# Questions about 211k, 222K & 622



## SatFan57 (Feb 20, 2010)

Since the 211K receiver has 1 tuner and you can't record with an EHD one program while watching another, does anybody know if the 222k will have the EHD feature someday? Has anyone heard anything concerning the 222k?

How good is the 211K? How good is the 622/DVR? I appreciate your thoughts, specially if your a user of one of these models. Thanks.


----------



## RickDee (May 23, 2006)

http://www.dbstalk.com/showthread.php?t=147610


----------



## larkor (Jul 13, 2007)

SatFan57 said:


> Since the 211K receiver has 1 tuner and you can't record with an EHD one program while watching another, does anybody know if the 222k will have the EHD feature someday? Has anyone heard anything concerning the 222k?

__Requests__:
a) In the forum thread about the 211K, 222K and 622 receivers, how many tuners does the 211K receiver have?
b) Set down, word for word, the passage of the receiver forum thread starting with "## SatFan57 (Feb" and going on through "(May 23, 2006)".
c) Write the next part of the forum thread about the 211K, 222K and 622 receivers, picking up after its final line.

__Data excerpts__:
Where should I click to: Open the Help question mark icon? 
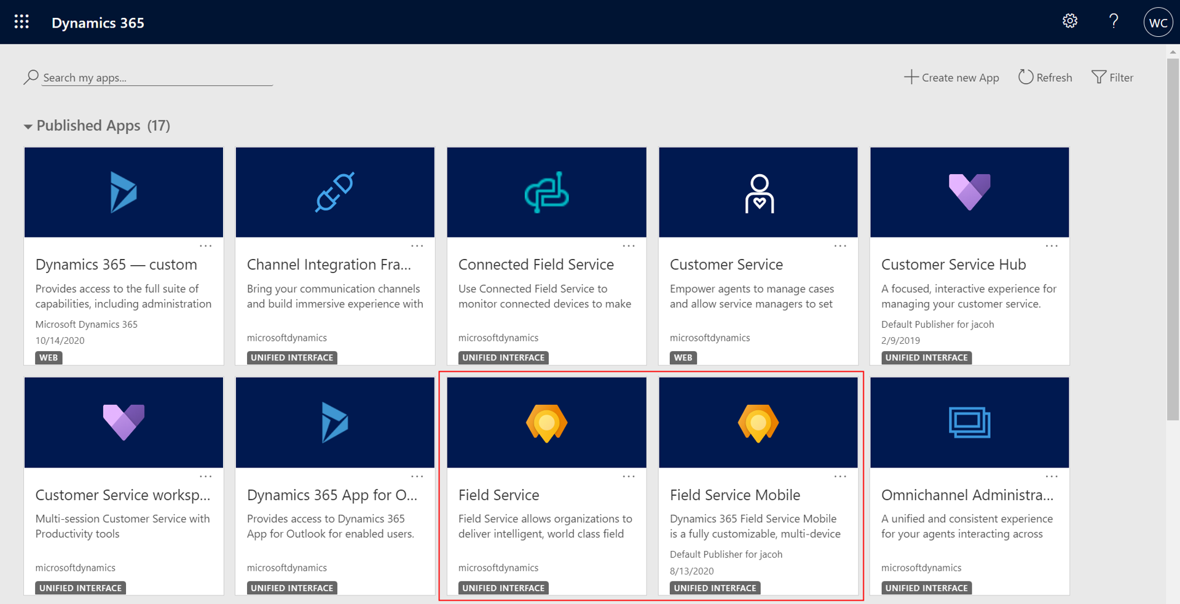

---

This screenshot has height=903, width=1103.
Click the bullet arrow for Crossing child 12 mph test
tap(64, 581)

__Expected answers__:
a) One tuner.

b)
## SatFan57 (Feb 20, 2010)

Since the 211K receiver has 1 tuner and you can't record with an EHD one program while watching another, does anybody know if the 222k will have the EHD feature someday? Has anyone heard anything concerning the 222k?

How good is the 211K? How good is the 622/DVR? I appreciate your thoughts, specially if your a user of one of these models. Thanks.


----------



## RickDee (May 23, 2006)

c)
> 
> How good is the 211K? How good is the 622/DVR? I appreciate your thoughts, specially if your a user of one of these models. Thanks.


With an EHD connected and an OTA antenna my 211K is a 2 tuner receiver. I have many times recorded 2 programs at once (1 OTA and 1 off the satellite) while watching a previously recorded program. I'm quite happy with the 211K. The picture sometimes freezes but lately that is no more than a weekly occurrence.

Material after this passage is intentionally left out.